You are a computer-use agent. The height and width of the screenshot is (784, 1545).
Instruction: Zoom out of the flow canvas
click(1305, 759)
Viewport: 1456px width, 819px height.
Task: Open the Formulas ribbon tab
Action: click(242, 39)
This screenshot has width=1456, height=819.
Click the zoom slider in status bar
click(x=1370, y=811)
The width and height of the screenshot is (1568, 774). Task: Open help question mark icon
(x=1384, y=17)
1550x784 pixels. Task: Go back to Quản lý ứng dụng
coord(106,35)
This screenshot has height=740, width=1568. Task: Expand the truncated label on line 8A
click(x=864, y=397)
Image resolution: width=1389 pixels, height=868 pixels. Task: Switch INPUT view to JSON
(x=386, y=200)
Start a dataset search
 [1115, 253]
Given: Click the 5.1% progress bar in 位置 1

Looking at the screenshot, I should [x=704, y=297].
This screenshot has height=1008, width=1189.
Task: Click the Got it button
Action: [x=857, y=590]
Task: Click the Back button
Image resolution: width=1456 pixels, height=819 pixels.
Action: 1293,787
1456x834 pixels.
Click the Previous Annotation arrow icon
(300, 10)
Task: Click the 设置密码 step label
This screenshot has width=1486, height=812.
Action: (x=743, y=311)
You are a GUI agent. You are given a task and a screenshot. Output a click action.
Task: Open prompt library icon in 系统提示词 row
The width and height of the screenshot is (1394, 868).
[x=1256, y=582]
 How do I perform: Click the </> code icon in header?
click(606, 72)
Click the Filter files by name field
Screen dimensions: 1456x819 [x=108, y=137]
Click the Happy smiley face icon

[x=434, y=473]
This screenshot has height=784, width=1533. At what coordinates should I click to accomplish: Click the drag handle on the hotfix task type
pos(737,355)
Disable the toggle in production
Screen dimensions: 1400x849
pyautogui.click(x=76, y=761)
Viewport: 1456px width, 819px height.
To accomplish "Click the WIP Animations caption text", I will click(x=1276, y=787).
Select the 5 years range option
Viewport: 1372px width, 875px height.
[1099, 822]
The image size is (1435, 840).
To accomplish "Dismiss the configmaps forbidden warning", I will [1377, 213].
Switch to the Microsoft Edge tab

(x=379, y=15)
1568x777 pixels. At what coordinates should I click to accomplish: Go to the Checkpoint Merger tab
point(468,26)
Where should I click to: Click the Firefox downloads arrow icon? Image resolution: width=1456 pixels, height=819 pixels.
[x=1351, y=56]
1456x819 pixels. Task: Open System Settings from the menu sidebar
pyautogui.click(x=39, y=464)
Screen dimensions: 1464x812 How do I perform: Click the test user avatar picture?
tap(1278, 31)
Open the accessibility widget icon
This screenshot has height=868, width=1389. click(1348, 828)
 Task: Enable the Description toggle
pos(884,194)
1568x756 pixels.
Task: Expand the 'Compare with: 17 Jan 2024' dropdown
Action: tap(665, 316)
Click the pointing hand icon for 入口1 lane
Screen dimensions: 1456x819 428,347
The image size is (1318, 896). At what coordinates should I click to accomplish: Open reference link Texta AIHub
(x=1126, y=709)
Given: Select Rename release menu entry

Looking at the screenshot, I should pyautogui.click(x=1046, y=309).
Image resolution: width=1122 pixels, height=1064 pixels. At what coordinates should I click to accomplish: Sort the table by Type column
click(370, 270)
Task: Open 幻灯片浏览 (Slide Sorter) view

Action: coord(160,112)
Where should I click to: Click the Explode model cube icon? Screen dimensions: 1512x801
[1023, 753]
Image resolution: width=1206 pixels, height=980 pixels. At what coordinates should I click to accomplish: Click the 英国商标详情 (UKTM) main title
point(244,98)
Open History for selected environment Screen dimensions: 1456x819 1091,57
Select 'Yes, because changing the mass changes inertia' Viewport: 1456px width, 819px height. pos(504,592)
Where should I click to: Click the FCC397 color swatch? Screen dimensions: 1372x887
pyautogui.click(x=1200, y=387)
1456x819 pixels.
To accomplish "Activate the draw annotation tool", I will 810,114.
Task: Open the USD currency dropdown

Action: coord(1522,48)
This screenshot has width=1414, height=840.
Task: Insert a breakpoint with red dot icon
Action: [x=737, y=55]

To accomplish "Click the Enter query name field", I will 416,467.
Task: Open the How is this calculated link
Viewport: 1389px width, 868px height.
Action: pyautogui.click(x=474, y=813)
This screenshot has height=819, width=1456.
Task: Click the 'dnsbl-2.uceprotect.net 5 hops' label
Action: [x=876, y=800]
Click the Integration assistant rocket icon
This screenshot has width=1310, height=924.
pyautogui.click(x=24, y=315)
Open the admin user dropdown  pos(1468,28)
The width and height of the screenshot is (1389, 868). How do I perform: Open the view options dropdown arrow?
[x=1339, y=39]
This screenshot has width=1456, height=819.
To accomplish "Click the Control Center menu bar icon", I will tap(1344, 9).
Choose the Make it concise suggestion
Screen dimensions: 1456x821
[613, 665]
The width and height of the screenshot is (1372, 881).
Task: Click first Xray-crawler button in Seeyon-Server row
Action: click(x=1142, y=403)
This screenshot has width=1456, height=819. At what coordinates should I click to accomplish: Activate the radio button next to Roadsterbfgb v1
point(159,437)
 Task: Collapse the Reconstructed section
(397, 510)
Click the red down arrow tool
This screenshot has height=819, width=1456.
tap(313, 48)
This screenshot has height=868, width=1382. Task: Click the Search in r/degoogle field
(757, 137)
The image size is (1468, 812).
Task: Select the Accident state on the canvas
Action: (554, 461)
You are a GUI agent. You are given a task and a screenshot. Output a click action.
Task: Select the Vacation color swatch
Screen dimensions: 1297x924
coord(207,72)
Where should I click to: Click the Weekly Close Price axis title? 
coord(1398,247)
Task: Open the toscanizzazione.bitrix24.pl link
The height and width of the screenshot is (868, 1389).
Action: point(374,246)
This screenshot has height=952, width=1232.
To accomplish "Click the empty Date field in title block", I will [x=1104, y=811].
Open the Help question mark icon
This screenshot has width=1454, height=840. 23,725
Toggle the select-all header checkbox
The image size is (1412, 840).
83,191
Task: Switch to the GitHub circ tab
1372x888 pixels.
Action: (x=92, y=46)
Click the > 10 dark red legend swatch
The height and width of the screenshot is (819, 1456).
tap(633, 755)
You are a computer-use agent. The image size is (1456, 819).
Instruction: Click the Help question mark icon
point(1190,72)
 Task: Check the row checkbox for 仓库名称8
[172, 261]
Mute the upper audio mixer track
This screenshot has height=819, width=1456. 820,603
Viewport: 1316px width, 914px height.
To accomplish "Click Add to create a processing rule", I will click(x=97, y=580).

## PROBLEM DESCRIPTION:
Using the records above, list each line that includes "tool".

## TASK RESPONSE:
To accomplish "Activate the draw annotation tool", I will 810,114.
Click the red down arrow tool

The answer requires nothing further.